TASK TO CARRY OUT:
Can you write out everything from the line with "The width and" down to the line with "Action: click(x=1716, y=27)", replacing "screenshot" with "screen capture" and keeping all else the same? Leave the pictures out.

DATASET RECORDS:

────────

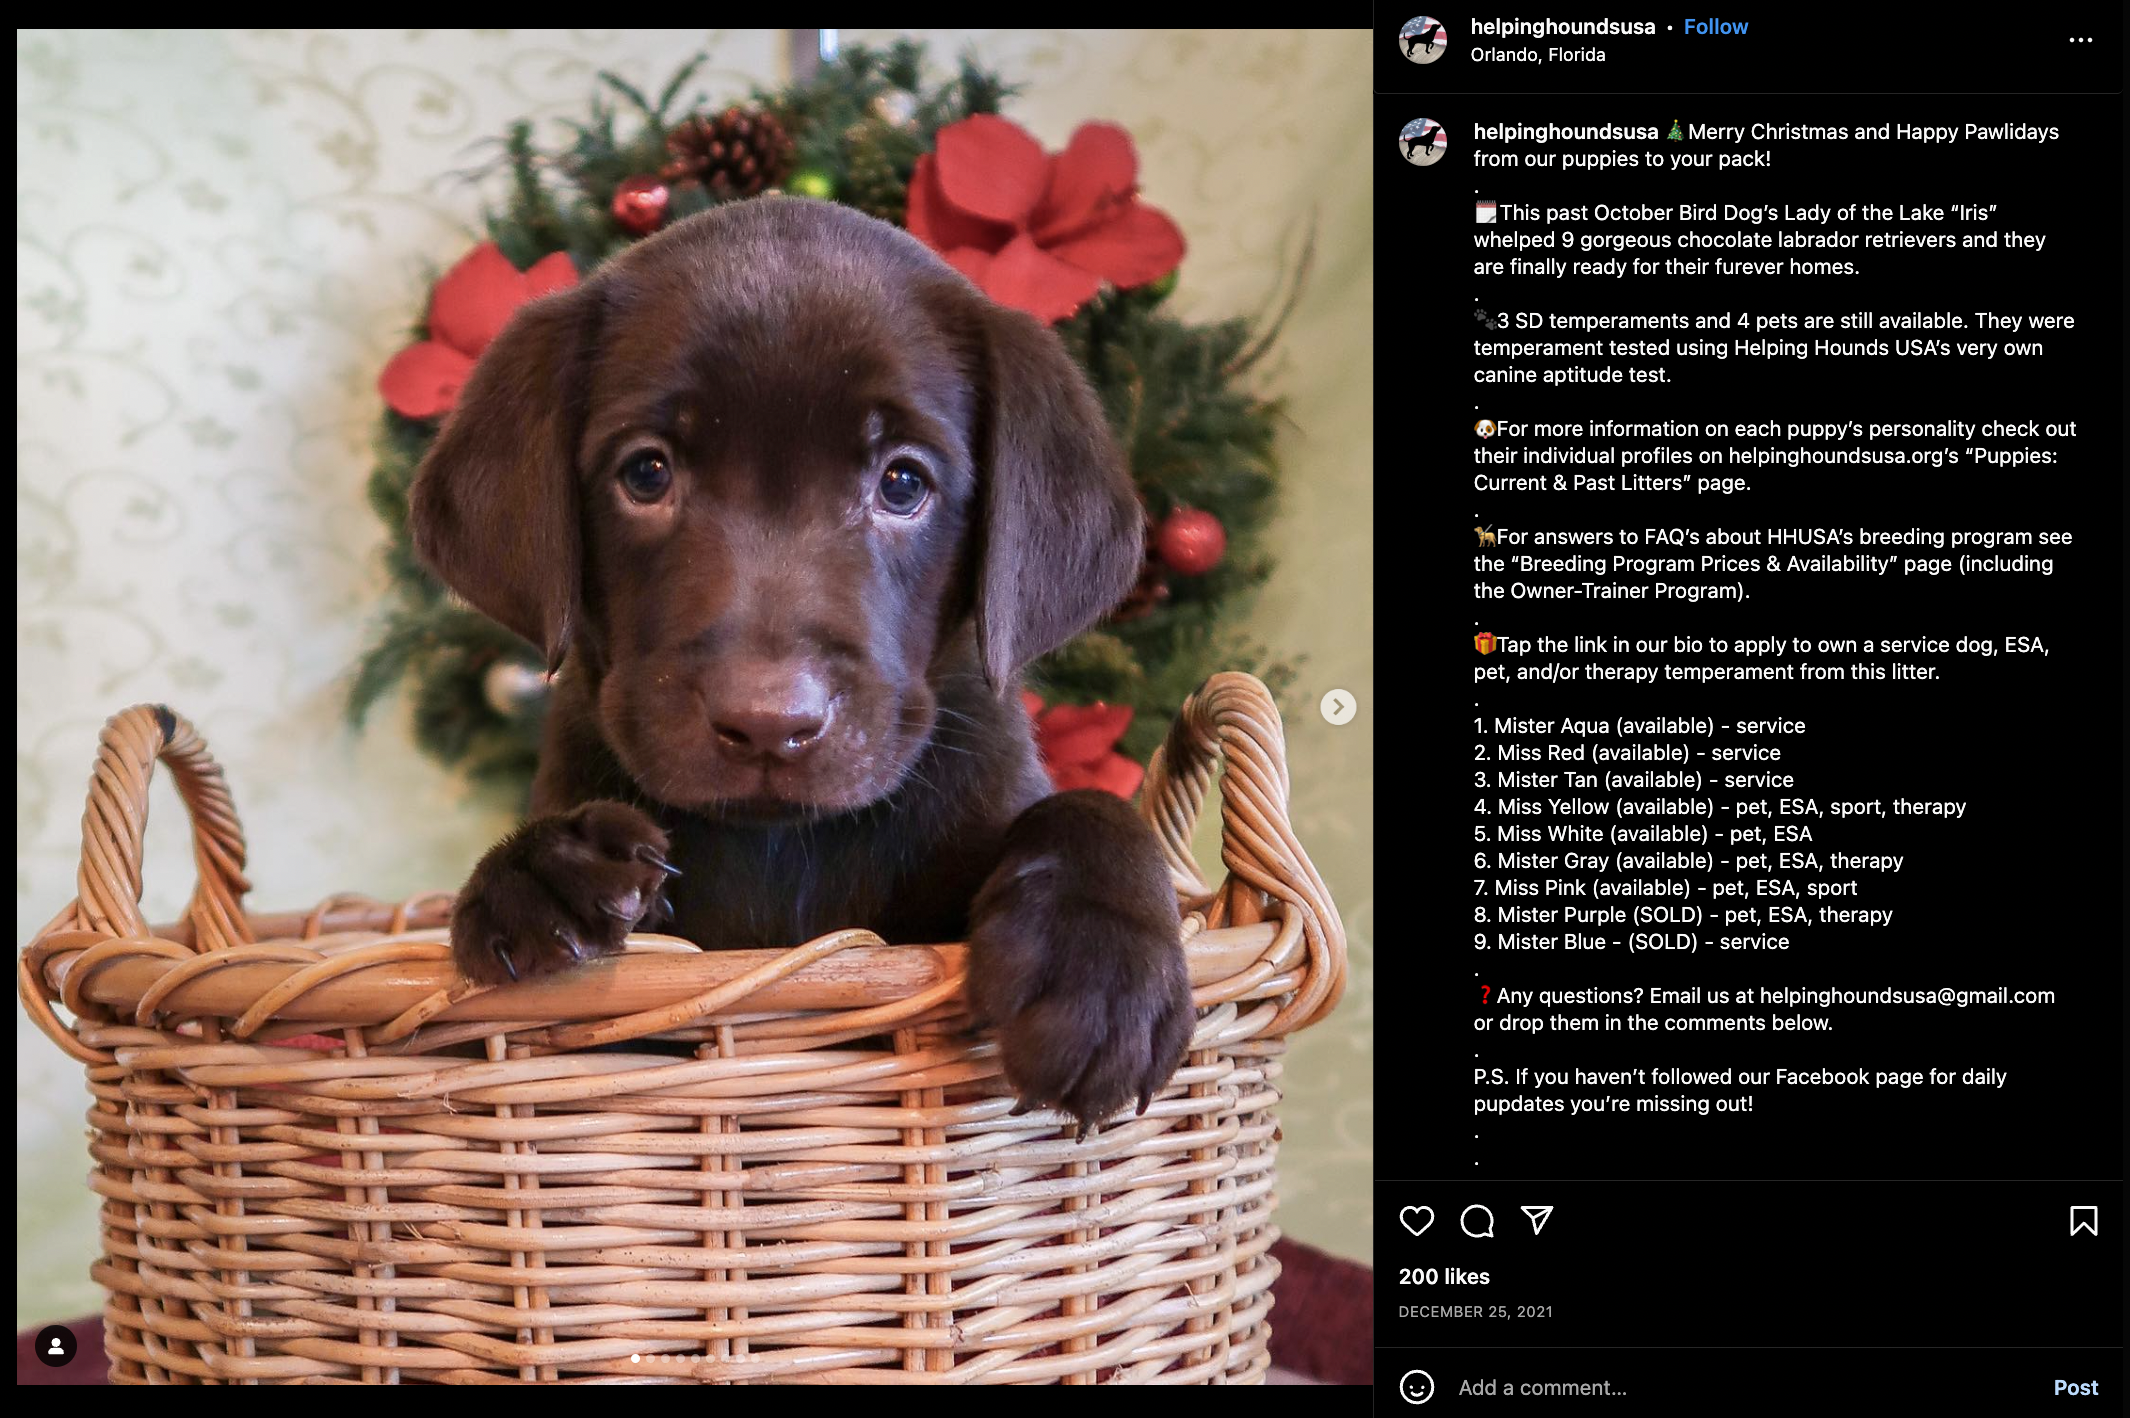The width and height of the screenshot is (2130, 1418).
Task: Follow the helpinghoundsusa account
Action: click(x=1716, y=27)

────────

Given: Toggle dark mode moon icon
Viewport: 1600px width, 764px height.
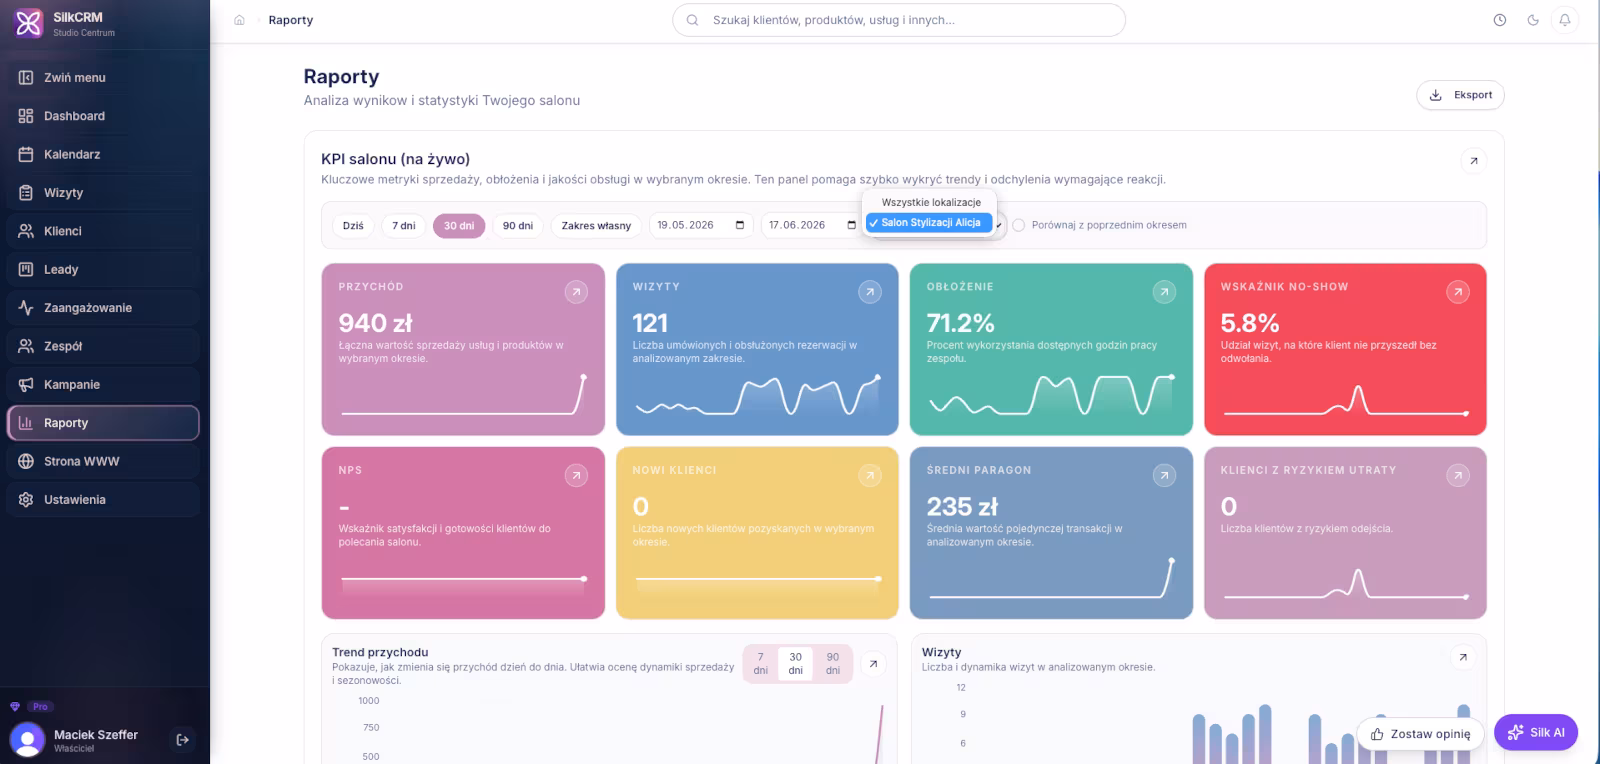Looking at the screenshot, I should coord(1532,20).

────────

TASK OUTPUT:
The width and height of the screen capture is (2130, 1418).
Task: Follow the helpinghoundsusa account
Action: click(x=1716, y=27)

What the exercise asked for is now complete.